As President Abbas prepares to bid for full UN membership for Palestine, the move is being strongly opposed by Israel and the US, who claim it would undermine chances of a return to peace talks.
If global politics were a sport, the United Nations would be the grand arena, and September would be opening season. Nearly 200 of the world’s most powerful and not-so-powerful players descend on New York City, gathering in one room for a week’s worth of speeches and a chance to grandstand on the international stage.
Nearly 10,000 delegates and 2,000 journalists are in town for the General Assembly debate. But in reality, there are only five countries who really matter: Russia, China, France, the USA and Britain – the permanent Security Council members with veto power.
“The real power in the United Nations resides in the Security Council and it requires a consensus among the five permanent members. And as long as one or more permanent members won’t go along with something, the UN’s ability to act is limited,” Hussein Ibish from the American Task Force on Palestine told RT.
No resolutions can succeed if opposed by any of the big five. Case in point – the current Palestinian campaign for UN membership and statehood, an initiative the US publicly supported last year.
“When we come back here next year, we can have an agreement that will lead to a new member of the United Nations – an independent, sovereign state of Palestine living in peace with Israel,” stated president Obama in 2010.
But this year it is the opposite, with Washington saying it will veto Palestinian membership of the UN, and warning of additional collateral damage.
“One of the things that I hope the Palestinian leadership is considering is the day after. What will happen when after whatever show we have in the United Nations is done, what will change in the real world for the Palestinian people. The answer is nothing, sadly,” said US ambassador to the UN, Susan Rice.
Ironically, the majority of the General Assembly supports Palestinian UN membership. The assembly alone, with two-thirds majority, can award nonmember observer status to the Palestinians, like the Vatican enjoys. And it does not need Security Council approval to do so. So no-one can veto this decision.

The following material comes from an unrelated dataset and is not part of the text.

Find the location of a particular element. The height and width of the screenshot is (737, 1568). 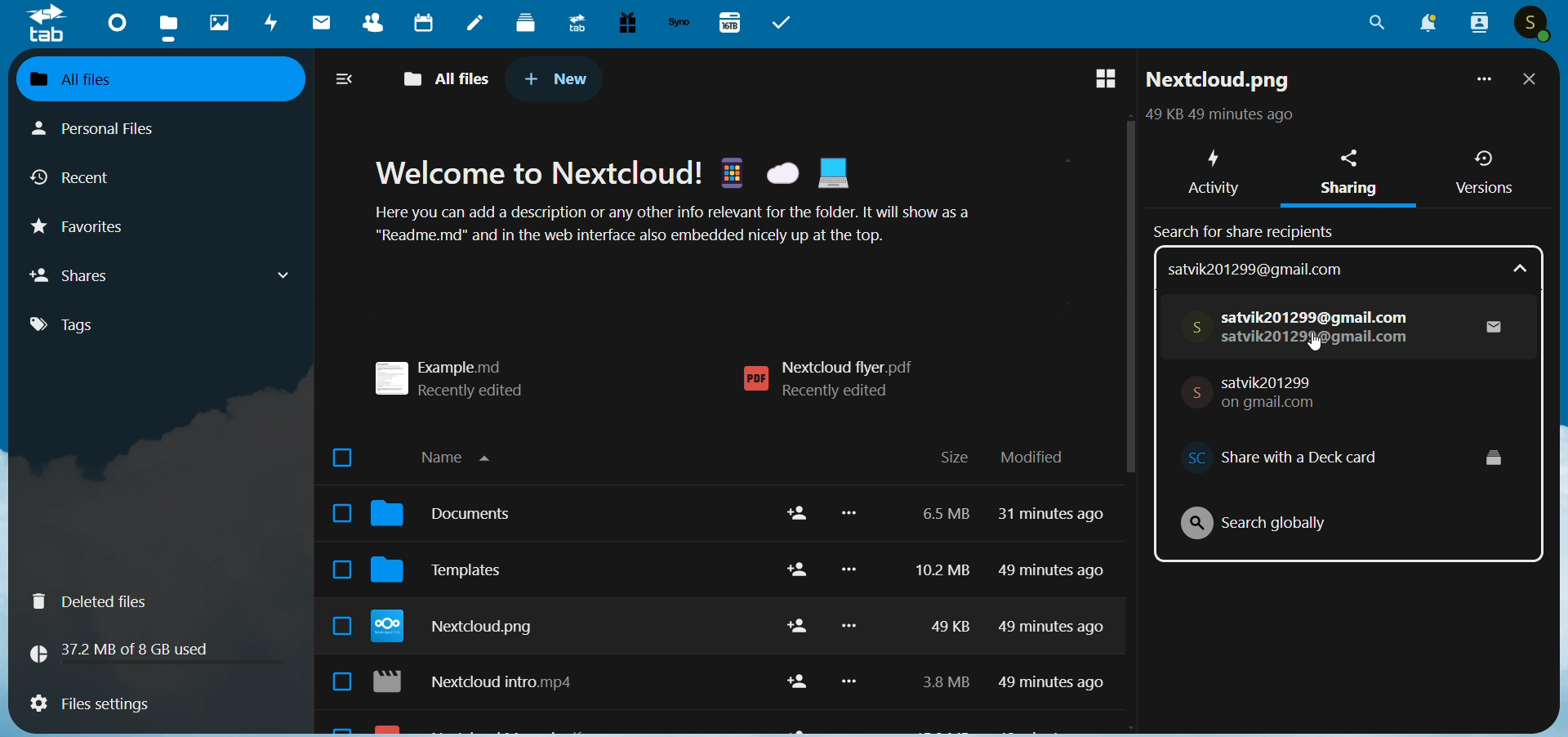

contacts is located at coordinates (368, 25).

Some believe, however, the UN is the wrong forum for resolving major international disputes.
“It is a very dysfunctional situation and actually the UN really is not the venue for this,” maintains City Press journalist Matthew Lee. “The UN only gets the hype aspects of these fights and deals with them pretty badly. The Israeli- Palestinian problem at the UN is mostly theater, and this is just one particularly freakish example of it,” says Lee.
This global gathering attracts the security, crowds, and media madness of a sports championship. But when it comes to practical outcomes, scoring more than a symbolic victory could be unlikely.
“Even if there is a permanent member or two or three who believe that Palestine should not be a member of the UN, they want it on record that the vast majority of the world do believe it’s time,” Doug Hostetter, a co-chair of the NGO Working Group On Israel and Palestine, told RT.
The annual UN gathering always delivers highlights, headlines, bells and whistles. Many wonder if this superbowl of diplomatic strategy leads to anything more than the event itself.